Visionnez la vidéo de CATIE réalisée pendant le Congrès mondial pour entendre les points de vue d’expert·e·s en vaccination.

S’adapter à un nouveau contexte

Le thème du congrès de cette année, « La santé sexuelle sans tabou », nous rappelle que les crises de santé liées aux ITS à l’échelle mondiale sont alimentées par les inégalités – dans la répartition du fardeau des ITS et dans l’accès à la prévention, au dépistage et au traitement. Ce thème est également un appel à redoubler d’efforts pour s’attaquer à ces enjeux, alors que le gouvernement américain actuel réduit drastiquement le financement international des programmes de santé sexuelle et reproductive.

Les panélistes ont souligné la nécessité d’investir dans la collecte de données régionales et la gouvernance, de simplifier les processus d’approbation des nouveaux médicaments et des nouvelles technologies, et de favoriser l’adoption d’innovations, comme l’intelligence artificielle et de l’autotest. Plusieurs intervenant·e·s ont aussi parlé de l’importance de créer des partenariats entre l’industrie et les communautés, ainsi que d’adapter les messages aux besoins et points de vue des investisseurs et des personnes qui utilisent ces nouvelles technologies.

Pour en savoir plus sur le sujet, visionnez la vidéo de CATIE réalisée pendant le Congrès mondial.

Pourquoi cela nous concerne-t-il au Canada

Il pourrait être tentant de croire que le Canada est à l’abri des tendances mondiales, mais il faut se rappeler une chose : les problèmes d’inégalité qui alimentent les disparités en matière d’ITS à l’échelle mondiale sont à l’œuvre ici aussi, au pays.

Depuis longtemps, les hommes gbHARSAH sont touchés de manière disproportionnée par les ITS bactériennes – une réalité qui reflète la stigmatisation, l’homophobie et les barrières à l’accès aux soins qui perdurent. Or, la hausse récente des taux d’ITS chez les populations hétérosexuelles au Canada et dans d’autres pays à revenu élevé nous rappelle que les inégalités liées au genre, au revenu et à d’autres déterminants sociaux influent elles aussi grandement sur la santé sexuelle.

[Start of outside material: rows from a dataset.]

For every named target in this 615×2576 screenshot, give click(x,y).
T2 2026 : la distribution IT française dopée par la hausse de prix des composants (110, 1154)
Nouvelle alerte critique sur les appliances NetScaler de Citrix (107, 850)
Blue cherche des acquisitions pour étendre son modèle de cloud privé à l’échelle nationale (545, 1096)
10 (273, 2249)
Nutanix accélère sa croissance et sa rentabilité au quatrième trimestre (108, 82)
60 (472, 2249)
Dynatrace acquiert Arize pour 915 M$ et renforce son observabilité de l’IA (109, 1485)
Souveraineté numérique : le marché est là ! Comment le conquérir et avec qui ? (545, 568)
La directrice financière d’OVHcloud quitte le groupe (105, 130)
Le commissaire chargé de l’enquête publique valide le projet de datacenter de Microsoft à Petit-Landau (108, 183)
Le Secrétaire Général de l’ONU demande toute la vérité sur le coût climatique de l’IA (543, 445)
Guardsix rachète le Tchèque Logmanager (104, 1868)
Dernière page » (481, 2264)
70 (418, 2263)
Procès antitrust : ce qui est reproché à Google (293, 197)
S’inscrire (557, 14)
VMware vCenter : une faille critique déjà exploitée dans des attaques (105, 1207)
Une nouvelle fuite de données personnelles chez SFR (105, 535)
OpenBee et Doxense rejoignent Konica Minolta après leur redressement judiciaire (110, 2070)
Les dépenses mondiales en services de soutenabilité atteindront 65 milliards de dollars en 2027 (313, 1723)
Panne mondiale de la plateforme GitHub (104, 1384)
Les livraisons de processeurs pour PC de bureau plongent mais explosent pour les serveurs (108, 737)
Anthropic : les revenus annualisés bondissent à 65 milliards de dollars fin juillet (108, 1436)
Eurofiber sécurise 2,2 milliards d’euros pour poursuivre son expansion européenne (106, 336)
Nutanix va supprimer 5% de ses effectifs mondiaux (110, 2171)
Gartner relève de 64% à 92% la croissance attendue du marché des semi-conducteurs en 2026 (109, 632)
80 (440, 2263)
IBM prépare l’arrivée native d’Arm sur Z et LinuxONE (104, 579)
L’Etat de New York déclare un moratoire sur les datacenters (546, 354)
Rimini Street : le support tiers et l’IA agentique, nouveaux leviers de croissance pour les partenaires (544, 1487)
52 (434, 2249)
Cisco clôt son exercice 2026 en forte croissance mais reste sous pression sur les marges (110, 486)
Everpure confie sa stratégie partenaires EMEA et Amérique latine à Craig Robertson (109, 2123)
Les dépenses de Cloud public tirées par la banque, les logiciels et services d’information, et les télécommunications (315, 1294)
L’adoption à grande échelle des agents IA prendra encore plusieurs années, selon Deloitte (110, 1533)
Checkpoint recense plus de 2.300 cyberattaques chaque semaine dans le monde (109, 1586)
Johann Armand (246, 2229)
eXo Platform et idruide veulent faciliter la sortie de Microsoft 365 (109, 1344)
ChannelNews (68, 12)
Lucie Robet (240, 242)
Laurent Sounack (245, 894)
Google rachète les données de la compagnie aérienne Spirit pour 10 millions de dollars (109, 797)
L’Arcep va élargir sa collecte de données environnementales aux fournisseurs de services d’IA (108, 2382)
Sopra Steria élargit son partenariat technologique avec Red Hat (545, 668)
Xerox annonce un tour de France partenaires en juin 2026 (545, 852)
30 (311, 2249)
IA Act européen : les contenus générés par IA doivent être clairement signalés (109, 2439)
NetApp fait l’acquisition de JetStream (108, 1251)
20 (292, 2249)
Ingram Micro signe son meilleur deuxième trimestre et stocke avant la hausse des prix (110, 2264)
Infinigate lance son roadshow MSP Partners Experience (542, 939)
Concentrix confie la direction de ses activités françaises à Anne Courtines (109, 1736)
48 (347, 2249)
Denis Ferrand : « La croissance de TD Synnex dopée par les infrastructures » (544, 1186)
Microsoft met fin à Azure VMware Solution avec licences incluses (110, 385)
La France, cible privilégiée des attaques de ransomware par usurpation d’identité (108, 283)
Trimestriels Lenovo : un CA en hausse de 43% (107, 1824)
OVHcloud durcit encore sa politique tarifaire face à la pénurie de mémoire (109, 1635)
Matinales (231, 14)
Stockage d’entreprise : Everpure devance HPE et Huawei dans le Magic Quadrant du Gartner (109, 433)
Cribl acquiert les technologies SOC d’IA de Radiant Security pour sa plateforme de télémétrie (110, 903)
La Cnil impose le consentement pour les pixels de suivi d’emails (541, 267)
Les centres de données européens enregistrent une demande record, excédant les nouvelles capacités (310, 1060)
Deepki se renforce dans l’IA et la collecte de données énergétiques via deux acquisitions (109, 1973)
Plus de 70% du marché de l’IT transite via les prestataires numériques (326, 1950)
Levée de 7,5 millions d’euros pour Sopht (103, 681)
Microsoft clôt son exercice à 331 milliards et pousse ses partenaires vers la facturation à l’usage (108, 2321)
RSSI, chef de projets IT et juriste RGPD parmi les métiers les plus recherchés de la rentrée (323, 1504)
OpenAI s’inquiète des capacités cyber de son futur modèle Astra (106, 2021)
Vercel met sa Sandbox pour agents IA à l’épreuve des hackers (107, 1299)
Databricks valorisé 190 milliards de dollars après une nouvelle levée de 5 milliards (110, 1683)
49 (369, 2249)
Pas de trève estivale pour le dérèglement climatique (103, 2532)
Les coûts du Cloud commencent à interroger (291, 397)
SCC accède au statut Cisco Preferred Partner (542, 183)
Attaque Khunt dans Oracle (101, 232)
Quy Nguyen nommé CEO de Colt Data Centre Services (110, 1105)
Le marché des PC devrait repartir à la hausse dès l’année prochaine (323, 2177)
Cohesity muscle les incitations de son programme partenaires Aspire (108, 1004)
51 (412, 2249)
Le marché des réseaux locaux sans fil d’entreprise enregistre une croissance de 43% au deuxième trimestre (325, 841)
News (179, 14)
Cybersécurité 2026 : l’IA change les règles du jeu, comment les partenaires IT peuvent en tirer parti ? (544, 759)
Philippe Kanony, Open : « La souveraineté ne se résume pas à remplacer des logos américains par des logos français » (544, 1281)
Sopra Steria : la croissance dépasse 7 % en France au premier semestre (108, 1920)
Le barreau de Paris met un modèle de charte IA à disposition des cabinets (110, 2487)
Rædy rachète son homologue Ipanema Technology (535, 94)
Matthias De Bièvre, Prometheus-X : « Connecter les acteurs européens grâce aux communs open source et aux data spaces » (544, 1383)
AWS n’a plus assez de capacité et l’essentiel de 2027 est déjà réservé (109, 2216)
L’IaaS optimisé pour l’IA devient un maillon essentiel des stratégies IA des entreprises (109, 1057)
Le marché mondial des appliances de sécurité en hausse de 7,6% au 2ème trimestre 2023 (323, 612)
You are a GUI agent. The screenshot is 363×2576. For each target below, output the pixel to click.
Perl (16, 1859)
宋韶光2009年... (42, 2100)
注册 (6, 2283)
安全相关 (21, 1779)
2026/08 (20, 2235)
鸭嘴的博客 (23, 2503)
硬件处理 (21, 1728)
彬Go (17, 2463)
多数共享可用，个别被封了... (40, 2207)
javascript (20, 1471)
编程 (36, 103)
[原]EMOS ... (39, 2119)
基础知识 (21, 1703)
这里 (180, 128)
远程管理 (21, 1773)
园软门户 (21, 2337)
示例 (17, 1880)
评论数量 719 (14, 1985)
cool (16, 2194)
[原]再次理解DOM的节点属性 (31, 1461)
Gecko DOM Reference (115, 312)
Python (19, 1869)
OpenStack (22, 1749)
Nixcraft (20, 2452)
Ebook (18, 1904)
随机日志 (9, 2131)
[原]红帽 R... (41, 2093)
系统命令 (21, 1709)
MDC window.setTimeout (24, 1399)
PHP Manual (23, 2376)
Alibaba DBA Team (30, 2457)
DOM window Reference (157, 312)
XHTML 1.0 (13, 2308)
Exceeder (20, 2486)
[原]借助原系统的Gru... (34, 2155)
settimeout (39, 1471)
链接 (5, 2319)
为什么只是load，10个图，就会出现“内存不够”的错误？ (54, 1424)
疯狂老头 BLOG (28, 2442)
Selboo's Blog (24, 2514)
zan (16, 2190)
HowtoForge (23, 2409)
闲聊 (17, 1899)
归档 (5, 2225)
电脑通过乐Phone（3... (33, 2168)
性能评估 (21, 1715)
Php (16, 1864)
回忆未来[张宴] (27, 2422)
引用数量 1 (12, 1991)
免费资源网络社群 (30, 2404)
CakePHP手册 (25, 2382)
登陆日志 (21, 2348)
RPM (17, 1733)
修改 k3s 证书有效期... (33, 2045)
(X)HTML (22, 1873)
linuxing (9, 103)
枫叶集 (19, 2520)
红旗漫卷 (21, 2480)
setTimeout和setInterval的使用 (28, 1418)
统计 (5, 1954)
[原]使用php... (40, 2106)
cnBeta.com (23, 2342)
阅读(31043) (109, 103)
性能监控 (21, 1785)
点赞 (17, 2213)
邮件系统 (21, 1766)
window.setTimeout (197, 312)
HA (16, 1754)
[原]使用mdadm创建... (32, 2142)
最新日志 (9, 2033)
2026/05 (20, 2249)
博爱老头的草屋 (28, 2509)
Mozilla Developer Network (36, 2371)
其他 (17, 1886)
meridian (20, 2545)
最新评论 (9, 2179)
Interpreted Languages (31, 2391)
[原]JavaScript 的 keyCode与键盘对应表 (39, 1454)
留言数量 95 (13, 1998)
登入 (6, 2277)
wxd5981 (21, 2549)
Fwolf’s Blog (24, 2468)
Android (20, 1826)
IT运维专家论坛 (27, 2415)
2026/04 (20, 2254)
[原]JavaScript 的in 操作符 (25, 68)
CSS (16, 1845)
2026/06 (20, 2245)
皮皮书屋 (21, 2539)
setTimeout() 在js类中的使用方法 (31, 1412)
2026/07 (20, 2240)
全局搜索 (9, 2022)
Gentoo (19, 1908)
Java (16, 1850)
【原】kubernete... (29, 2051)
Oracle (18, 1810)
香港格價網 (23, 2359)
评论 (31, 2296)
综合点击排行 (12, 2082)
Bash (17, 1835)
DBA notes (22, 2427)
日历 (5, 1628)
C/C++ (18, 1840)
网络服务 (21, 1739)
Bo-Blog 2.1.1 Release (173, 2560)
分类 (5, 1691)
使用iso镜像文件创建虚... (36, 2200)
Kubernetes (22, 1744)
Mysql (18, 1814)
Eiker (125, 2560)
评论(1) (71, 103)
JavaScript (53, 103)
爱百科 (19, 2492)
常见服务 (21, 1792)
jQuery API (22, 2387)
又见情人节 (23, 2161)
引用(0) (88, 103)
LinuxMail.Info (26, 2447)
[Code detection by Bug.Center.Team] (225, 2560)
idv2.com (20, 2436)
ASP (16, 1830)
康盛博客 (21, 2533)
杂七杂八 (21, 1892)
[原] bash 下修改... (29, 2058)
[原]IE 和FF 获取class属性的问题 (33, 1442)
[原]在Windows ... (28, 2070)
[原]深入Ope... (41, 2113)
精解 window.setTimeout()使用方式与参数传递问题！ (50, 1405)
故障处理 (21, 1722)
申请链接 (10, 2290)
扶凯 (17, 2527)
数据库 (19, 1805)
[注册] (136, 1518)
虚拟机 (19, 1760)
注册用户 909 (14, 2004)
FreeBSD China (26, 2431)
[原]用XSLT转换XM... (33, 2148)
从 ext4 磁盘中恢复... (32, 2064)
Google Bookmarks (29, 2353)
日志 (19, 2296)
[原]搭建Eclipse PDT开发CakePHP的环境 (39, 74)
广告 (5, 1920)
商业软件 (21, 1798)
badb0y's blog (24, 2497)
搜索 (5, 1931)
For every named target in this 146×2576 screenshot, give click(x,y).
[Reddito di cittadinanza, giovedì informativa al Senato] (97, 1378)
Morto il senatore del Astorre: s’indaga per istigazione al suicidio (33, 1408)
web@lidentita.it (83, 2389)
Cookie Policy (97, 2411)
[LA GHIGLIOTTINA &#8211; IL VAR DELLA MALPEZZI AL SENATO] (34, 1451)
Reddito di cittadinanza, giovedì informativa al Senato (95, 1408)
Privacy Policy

Cette inégalité croissante rappelle l’urgence d’agir sur les disparités liées à l’identité sexuelle, tout en tenant compte de l’ensemble des déterminants sociaux, tant à l’échelle mondiale qu’au Canada. Les difficultés, les solutions et les outils abordés lors du Congrès mondial 2025 sur les ITS et le VIH sont donc particulièrement pertinents pour notre travail dans le domaine de la santé sexuelle. En fin de compte, ces leçons nous donnent les moyens de combattre les inégalités de front et de bâtir une réponse en santé sexuelle plus inclusive.

 

Dan Miller est le spécialiste en connaissances sur les soins liés au VIH et les ITS chez CATIE. Titulaire d’une maîtrise en santé publique de la Dalla Lana School of Public Health de l’Université de Toronto, il est un chercheur et communicateur chevronné dans le domaine des services de santé.